=== Section Start ===

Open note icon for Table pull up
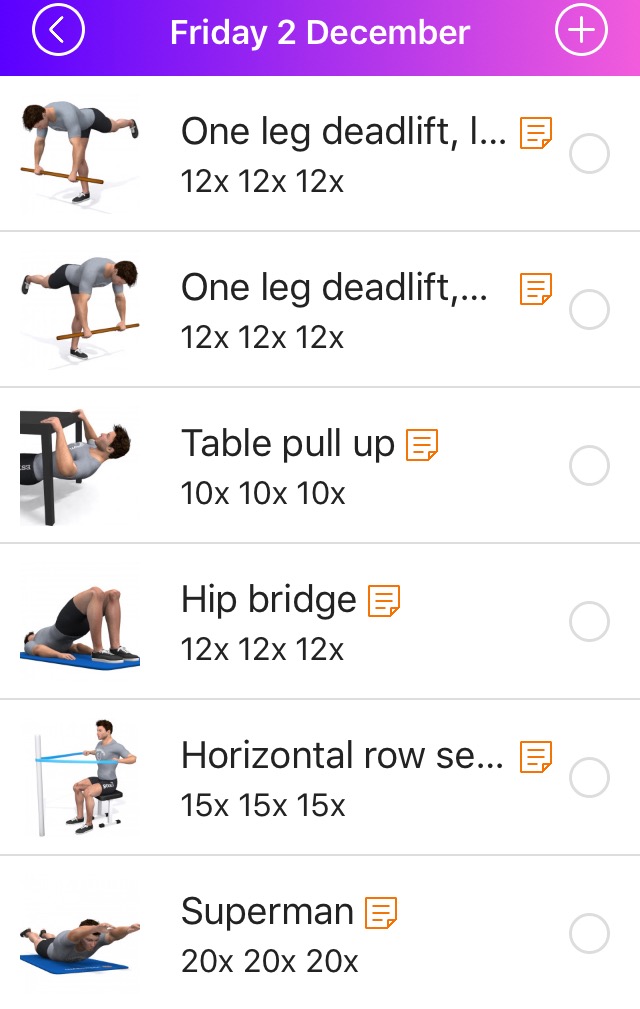Image resolution: width=640 pixels, height=1009 pixels. point(422,445)
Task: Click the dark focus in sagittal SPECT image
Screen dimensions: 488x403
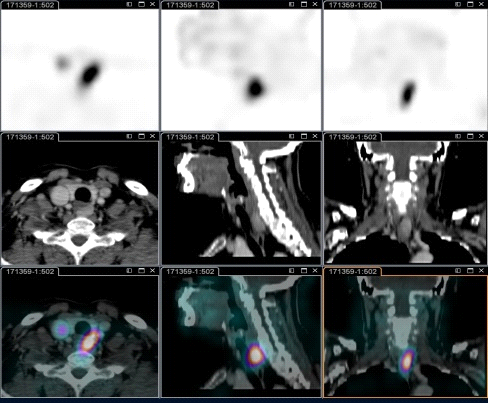Action: (x=256, y=88)
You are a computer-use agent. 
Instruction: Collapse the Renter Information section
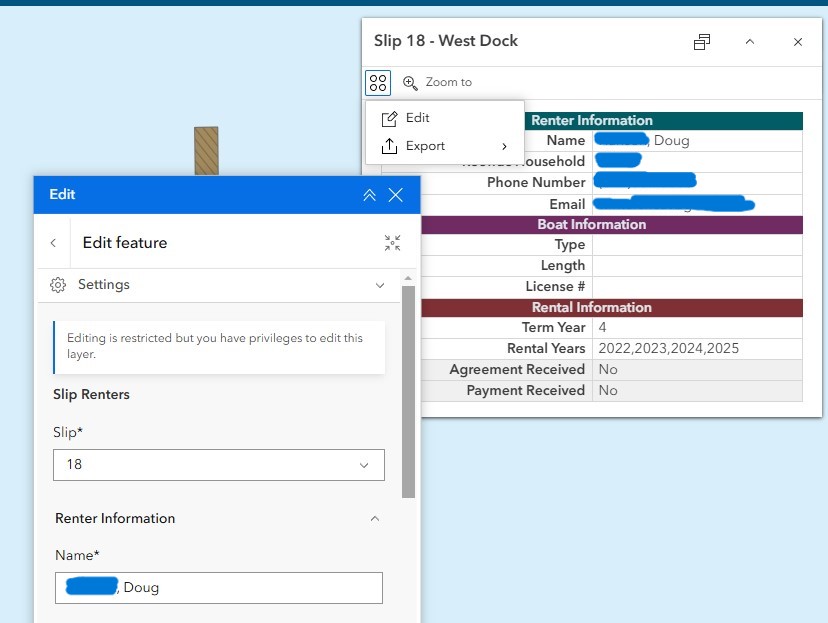375,519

=== Section End ===

Could you write out the whole listing exactly, skipping every picture?

Open note icon for Table pull up
Image resolution: width=640 pixels, height=1009 pixels. point(422,445)
Task: Click the dark focus in sagittal SPECT image
Screen dimensions: 488x403
Action: (x=256, y=88)
You are a computer-use agent. 
Instruction: Collapse the Renter Information section
375,519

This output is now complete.